Yes. So the second study is really to demonstrate the contribution of CD52 antibody that we are using as a part of lymphodepletion. So the study design is randomizing patients to those who just get chemotherapy baseline depletion versus chemotherapy plus ALLO-647, and everybody gets ALLO-501A. There is enough evidence that without anti-CD52 antibody, you will get early rejection of allogeneic CAR-T, which translates to not having a [indiscernible] cell expansion or the efficacy. So the confidence on that technically is very high. In terms of enrolling the patients, I mean there are people who know our data very well. They themselves are asking questions about, you know what, I don't feel comfortable risking half of my patients being randomized to FC. I think it's really the right question. But then there are other more sort of, I would say, that there is a fundamental question that needs to be answered here, and I want to participate in this study. So that study, the activation like the first study is going well. It got started a little bit later. It's a new study versus previous study that plus the transitioning from Phase I to Phase II in a seamless manner. But the EXPAND study was totally new studies. So activation got a little bit delayed, but now the activation as well as the patient screening is ongoing. So from the study perspective, I mean, it's a much smaller study than the ALPHA2, which is the pivotal study. This study, we'll be enrolling 70 patients. Essentially, we are targeting to enroll 35 patients to each arm of the randomized study.

And on the back of this, how would you incorporate it into your other studies outside of CD19.

So in other studies.

Think BCMA or....

BCMA, I think the -- so far, we have grown, and this is something that we are seeing consistently across different programs. CD52 antibody is very different with the allogeneic platform that we are using. And CD52 antibody is what's differentiating us being able to show the long-term durability, whereas other allogeneic approach so far has not shown the kind of durability that we have shown. So in terms of other studies, I think it's a little bit up to how we engage the regulatory agencies about. For every program, do we have to do in the second study? Personally, I don't think so. And -- but at least for once, we're going to show good evidence that anti-CD52 antibody makes a big difference.

Fast forward, say, everything works out well according to how you're kind of planning these, I guess, the cadence of these studies. When do you think you could have this CAR T on the market for CD19-directed tumors?

So I think at this point, with the trial completion and BLA-enabling data availability, which I've said -- which is towards the end of 2024. And when you consider review time and everything, potentially late 2025, maybe 2026 in that time frame. So we're not that far away from having the allogeneic CAR-T product in the market.

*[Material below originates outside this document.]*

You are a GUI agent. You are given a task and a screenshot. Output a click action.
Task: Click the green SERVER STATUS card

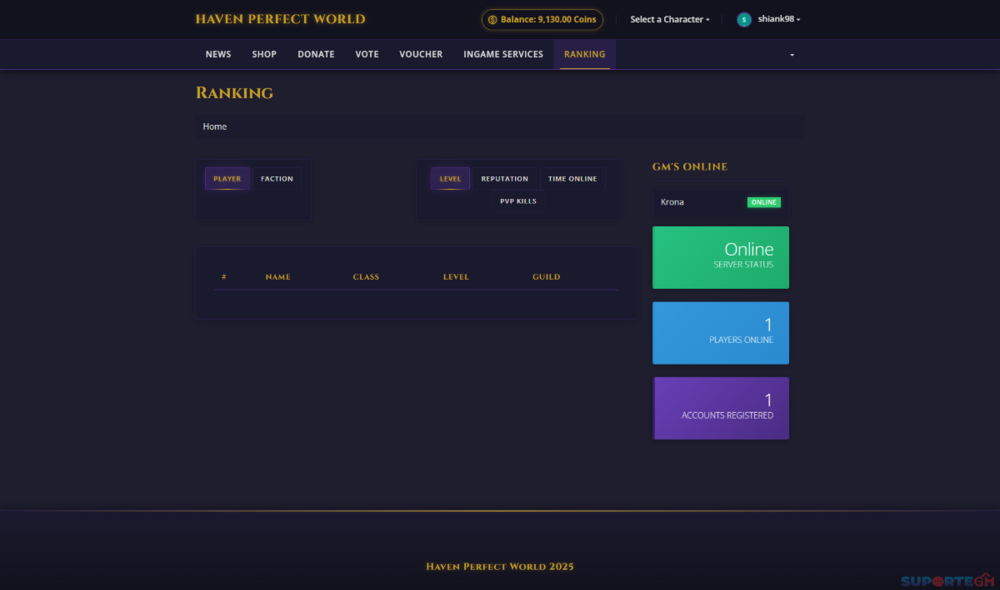click(x=720, y=257)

I'm just going to pivot before we go back to the portfolio, but I think you've talked about large biopharma interest in this field. And clearly, we've been seeing success that's happening with autologous. So as you're executing on this front, how are you thinking strategically about where biopharma thinks about allogeneic fitting in the [indiscernible] on the forward and then your interest in having partners on the forward too.

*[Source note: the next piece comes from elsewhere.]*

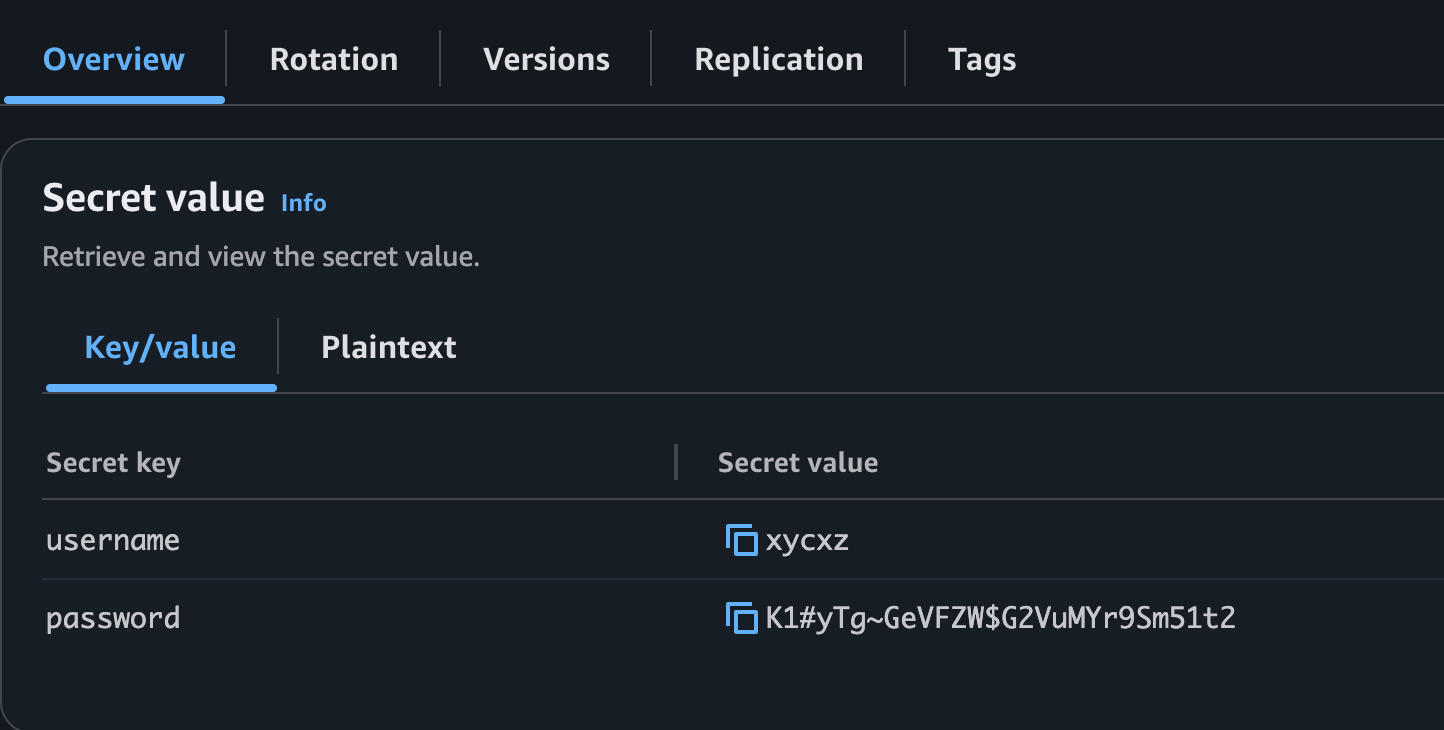Click the Secret value column header
Screen dimensions: 1444x730
tap(797, 462)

Well, I think, Salveen, there's no doubt we have too much on our plate right now. For a small company, we focused -- leading the focus and executing on our pivotal programs and our CD70 program and hoping to keep the BCMA program moving forward, too. That's where we've been spending our resources. But beyond the programs that you've already highlighted, we've got a lot more in the hopper, especially in solid tumors, where we're really excited by our first CD70 data in renal cell carcinoma, good proof of concept there, and so much more than we could do with other androgen targets. We've talked about DLL3 and Claudin 18.2. So -- right now, we're capacity constrained. And as a result, we are open for business and if partners can help us grow this pie and accelerate these programs, we'll be all ears to that. I think depending on the pharmaceutical company you talk to, some are in cell therapy, some are not yet in cell therapy. I believe the pool that's in cell therapy is growing and probably growing because of the success of products that you just mentioned. It's very, very clear based on the autologous products that these are probably the most potent anticancer agents we've ever seen and that they're moving forward into earlier lines of development and they're being very successful there. And of course, commercially, we now have quite a bit of success with the first blockbuster cell therapies as well. So I do think there's increased interest in the space. Obviously, as David referenced earlier, we still have a lot of wood to chop in allogeneic cell therapy to move the field forward. But you build it, and they will come. That's the mantra in pharma. And I can't imagine it will be anything different with cell therapy.

Let's jump to the CD70 program. So we saw some initial proof of concept that looked pretty exciting. Just help us walk us through where you're going from here with the program. And how we should think about the next update that I believe is by year-end?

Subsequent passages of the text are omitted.